CustomIntegrator can depend on the energy of a force group

openmmapi/include/openmm/CustomIntegrator.h

@@ -91,6 +91,10 @@ namespace OpenMM {
  * <li>dt: (global) This is the step size being used by the integrator.</li>
  * <li>energy: (global, read-only) This is the current potential energy of the
  * system.</li>
+ * <li>energy0, energy1, energy2, ...: (global, read-only) This is similar to
+ * energy, but includes only the contribution from forces in one force group.
+ * A single computation step may only depend on a single energy variable
+ * (energy, energy0, energy1, etc.).</li>
  * <li>x: (per-DOF) This is the current value of the degree of freedom (the x,
  * y, or z coordinate of a particle).</li>
  * <li>v: (per-DOF) This is the current velocity associated with the degree of

platforms/opencl/src/OpenCLKernels.cpp

@@ -3606,7 +3606,7 @@ void OpenCLIntegrateCustomStepKernel::initialize(const System& system, const Cus
     SimTKOpenMMUtilities::setRandomNumberSeed(integrator.getRandomNumberSeed());
 }
 
-string OpenCLIntegrateCustomStepKernel::createGlobalComputation(const string& variable, const Lepton::ParsedExpression& expr, CustomIntegrator& integrator) {
+string OpenCLIntegrateCustomStepKernel::createGlobalComputation(const string& variable, const Lepton::ParsedExpression& expr, CustomIntegrator& integrator, const string& energyName) {
     map<string, Lepton::ParsedExpression> expressions;
     if (variable == "dt")
         expressions["dt[0].y = "] = expr;
@@ -3626,7 +3626,7 @@ string OpenCLIntegrateCustomStepKernel::createGlobalComputation(const string& va
     variables["dt"] = "dt[0].y";
     variables["uniform"] = "uniform";
     variables["gaussian"] = "gaussian";
-    variables["energy"] = "energy[0]";
+    variables[energyName] = "energy[0]";
     for (int i = 0; i < integrator.getNumGlobalVariables(); i++)
         variables[integrator.getGlobalVariableName(i)] = "globals["+intToString(i)+"]";
     for (int i = 0; i < (int) parameterNames.size(); i++)
@@ -3635,7 +3635,7 @@ string OpenCLIntegrateCustomStepKernel::createGlobalComputation(const string& va
     return OpenCLExpressionUtilities::createExpressions(expressions, variables, functions, "temp", "");
 }
 
-string OpenCLIntegrateCustomStepKernel::createPerDofComputation(const string& variable, const Lepton::ParsedExpression& expr, int component, CustomIntegrator& integrator, const string& forceName) {
+string OpenCLIntegrateCustomStepKernel::createPerDofComputation(const string& variable, const Lepton::ParsedExpression& expr, int component, CustomIntegrator& integrator, const string& forceName, const string& energyName) {
     const string suffixes[] = {".x", ".y", ".z"};
     string suffix = suffixes[component];
     map<string, Lepton::ParsedExpression> expressions;
@@ -3660,7 +3660,7 @@ string OpenCLIntegrateCustomStepKernel::createPerDofComputation(const string& va
     variables["uniform"] = "uniform"+suffix;
     variables["m"] = "mass";
     variables["dt"] = "stepSize";
-    variables["energy"] = "energy[0]";
+    variables[energyName] = "energy[0]";
     for (int i = 0; i < integrator.getNumGlobalVariables(); i++)

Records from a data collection
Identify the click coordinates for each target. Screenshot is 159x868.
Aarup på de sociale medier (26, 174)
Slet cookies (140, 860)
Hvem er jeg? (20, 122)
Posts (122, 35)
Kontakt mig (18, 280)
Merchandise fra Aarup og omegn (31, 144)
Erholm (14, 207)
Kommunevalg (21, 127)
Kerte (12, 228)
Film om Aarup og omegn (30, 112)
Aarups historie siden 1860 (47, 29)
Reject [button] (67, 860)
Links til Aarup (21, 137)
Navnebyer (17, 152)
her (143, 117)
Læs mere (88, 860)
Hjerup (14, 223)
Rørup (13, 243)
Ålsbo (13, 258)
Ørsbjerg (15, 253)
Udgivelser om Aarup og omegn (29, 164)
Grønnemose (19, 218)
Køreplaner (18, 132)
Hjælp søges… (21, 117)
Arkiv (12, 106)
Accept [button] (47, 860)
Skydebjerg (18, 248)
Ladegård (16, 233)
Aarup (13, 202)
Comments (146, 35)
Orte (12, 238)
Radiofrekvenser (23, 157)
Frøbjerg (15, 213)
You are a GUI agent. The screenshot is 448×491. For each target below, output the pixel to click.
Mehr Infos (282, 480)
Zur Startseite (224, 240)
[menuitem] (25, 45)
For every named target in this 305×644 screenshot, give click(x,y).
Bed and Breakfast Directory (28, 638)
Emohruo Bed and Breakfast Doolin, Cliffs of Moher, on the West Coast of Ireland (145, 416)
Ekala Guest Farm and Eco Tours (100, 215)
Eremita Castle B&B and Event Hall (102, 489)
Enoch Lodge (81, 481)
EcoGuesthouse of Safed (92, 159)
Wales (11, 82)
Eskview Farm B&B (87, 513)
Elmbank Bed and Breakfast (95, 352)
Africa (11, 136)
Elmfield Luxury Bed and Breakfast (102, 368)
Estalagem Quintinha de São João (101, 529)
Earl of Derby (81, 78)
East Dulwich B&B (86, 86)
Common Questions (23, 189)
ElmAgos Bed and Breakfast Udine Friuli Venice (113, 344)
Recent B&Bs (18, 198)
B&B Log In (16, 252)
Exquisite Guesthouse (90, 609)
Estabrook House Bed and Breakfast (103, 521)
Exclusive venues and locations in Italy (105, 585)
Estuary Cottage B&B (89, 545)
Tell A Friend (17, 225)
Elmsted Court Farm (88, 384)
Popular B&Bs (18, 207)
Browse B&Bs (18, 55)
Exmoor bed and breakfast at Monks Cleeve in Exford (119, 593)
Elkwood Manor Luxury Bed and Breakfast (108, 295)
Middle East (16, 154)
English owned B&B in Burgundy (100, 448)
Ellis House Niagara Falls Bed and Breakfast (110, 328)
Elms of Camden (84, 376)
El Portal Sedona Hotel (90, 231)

TASKS AND EXERCISES
1/ From the CustomIntegrator code change, extract the passage starting with "CustomIntegrator can depend" and going on through "one force group.".
2/ Copy the records from their first line through the line with "Emohruo Bed and", including that line.

RESULTS OF THE TASKS
1/
CustomIntegrator can depend on the energy of a force group

openmmapi/include/openmm/CustomIntegrator.h

@@ -91,6 +91,10 @@ namespace OpenMM {
  * <li>dt: (global) This is the step size being used by the integrator.</li>
  * <li>energy: (global, read-only) This is the current potential energy of the
  * system.</li>
+ * <li>energy0, energy1, energy2, ...: (global, read-only) This is similar to
+ * energy, but includes only the contribution from forces in one force group.

2/
Identify the click coordinates for each target. Screenshot is 159x868.
Aarup på de sociale medier (26, 174)
Slet cookies (140, 860)
Hvem er jeg? (20, 122)
Posts (122, 35)
Kontakt mig (18, 280)
Merchandise fra Aarup og omegn (31, 144)
Erholm (14, 207)
Kommunevalg (21, 127)
Kerte (12, 228)
Film om Aarup og omegn (30, 112)
Aarups historie siden 1860 (47, 29)
Reject [button] (67, 860)
Links til Aarup (21, 137)
Navnebyer (17, 152)
her (143, 117)
Læs mere (88, 860)
Hjerup (14, 223)
Rørup (13, 243)
Ålsbo (13, 258)
Ørsbjerg (15, 253)
Udgivelser om Aarup og omegn (29, 164)
Grønnemose (19, 218)
Køreplaner (18, 132)
Hjælp søges… (21, 117)
Arkiv (12, 106)
Accept [button] (47, 860)
Skydebjerg (18, 248)
Ladegård (16, 233)
Aarup (13, 202)
Comments (146, 35)
Orte (12, 238)
Radiofrekvenser (23, 157)
Frøbjerg (15, 213)
You are a GUI agent. The screenshot is 448×491. For each target below, output the pixel to click.
Mehr Infos (282, 480)
Zur Startseite (224, 240)
[menuitem] (25, 45)
For every named target in this 305×644 screenshot, give click(x,y).
Bed and Breakfast Directory (28, 638)
Emohruo Bed and Breakfast Doolin, Cliffs of Moher, on the West Coast of Ireland (145, 416)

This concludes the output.